What this error means

overloaded_error — Anthropic API returns 529 or 503 when Claude models are at capacity is a Anthropic API failure pattern reported for developers trying to fix anthropic api overloaded_error when claude models are at capacity during paid api calls. Based on the imported evidence, treat this as a tool-specific troubleshooting page rather than a generic API error.

Why this happens

Anthropic API returns overloaded_error (HTTP 529) when Claude models are at capacity. High-demand issue affecting paying API users. Well-known pattern in r/ClaudeAI and Anthropic community forums. Category: Anthropic API.

Common causes

  • Anthropic API returns overloaded_error (HTTP 529) when Claude models are at capacity. High-demand issue affecting paying API users. Well-known pattern in r/ClaudeAI and Anthropic community forums. Category: Anthropic API.

Quick fixes

  1. Confirm the exact error signature matches overloaded_error — Anthropic API returns 529 or 503 when Claude models are at capacity.
  2. Check the Anthropic API account, local tool state, and provider configuration involved in the failing workflow.
  3. Reduce request pressure, check quota or plan limits, and retry with backoff instead of immediate repeated requests.

Platform/tool-specific checks

  • Verify the command, editor, extension, or API client that produced the error.
  • Compare local settings with CI, deployment, or editor-level settings when the error appears in only one environment.
  • Avoid deleting credentials, local model data, or project settings until the failing scope is clear.

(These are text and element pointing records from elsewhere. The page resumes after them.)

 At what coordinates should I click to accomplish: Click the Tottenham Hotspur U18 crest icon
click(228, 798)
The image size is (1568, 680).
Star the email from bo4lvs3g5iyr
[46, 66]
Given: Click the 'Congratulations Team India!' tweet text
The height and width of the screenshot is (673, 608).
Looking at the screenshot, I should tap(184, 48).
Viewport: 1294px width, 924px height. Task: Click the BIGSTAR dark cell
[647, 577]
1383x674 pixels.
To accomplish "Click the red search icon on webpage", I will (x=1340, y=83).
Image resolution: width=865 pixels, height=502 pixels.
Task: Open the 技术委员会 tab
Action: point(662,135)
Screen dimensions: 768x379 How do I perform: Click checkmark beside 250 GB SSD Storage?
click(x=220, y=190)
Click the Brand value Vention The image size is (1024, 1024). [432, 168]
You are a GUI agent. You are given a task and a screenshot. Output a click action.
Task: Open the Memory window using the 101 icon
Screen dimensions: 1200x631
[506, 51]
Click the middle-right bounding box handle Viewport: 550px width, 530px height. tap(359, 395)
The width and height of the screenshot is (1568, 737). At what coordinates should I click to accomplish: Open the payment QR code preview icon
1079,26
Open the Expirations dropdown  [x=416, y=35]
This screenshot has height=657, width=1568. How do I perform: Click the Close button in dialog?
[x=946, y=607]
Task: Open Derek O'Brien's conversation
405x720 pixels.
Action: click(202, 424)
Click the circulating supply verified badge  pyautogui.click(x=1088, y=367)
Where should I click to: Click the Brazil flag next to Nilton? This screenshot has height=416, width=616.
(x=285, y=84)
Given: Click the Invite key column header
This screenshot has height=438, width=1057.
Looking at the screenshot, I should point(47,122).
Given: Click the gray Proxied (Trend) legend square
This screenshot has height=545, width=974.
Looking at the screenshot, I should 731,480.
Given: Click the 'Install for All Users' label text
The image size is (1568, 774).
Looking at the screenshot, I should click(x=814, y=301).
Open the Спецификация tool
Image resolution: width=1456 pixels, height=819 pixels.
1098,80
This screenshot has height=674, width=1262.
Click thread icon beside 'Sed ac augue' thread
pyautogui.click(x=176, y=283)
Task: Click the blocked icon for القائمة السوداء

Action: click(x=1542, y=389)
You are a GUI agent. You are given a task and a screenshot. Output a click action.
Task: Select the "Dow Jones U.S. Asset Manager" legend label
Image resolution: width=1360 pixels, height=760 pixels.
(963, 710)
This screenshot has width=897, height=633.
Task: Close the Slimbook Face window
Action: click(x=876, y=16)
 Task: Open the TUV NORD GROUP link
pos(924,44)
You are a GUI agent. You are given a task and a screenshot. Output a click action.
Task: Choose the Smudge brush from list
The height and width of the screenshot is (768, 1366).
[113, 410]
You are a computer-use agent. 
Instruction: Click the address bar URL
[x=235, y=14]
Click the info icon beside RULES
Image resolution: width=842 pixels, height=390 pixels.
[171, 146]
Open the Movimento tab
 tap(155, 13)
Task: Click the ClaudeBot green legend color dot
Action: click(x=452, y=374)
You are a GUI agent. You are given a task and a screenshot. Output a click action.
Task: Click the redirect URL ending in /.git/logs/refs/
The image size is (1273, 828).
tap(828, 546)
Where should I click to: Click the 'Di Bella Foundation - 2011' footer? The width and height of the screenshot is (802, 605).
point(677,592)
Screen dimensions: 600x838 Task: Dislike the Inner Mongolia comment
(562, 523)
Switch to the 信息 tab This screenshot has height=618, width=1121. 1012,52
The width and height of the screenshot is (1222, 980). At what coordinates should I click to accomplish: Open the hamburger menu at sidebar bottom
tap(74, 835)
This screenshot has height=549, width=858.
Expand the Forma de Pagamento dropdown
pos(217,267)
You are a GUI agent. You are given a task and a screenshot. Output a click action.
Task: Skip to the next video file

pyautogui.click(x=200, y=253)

Step-by-step troubleshooting

  1. Capture the exact error message and the command, editor action, or request that triggered it.
  2. Check whether the failure is account/auth, quota/rate, model/provider, local runtime, or deployment configuration.
  3. Review the source evidence below and compare it with your environment.
  4. Apply one change at a time and rerun the smallest failing action.
  5. Keep the working fix documented for the team or deployment environment.

How to prevent it

  • Keep provider/tool configuration documented.
  • Record non-secret diagnostics such as tool version, provider name, model name, and command path.
  • Add a lightweight check before CI or production workflows depend on the tool.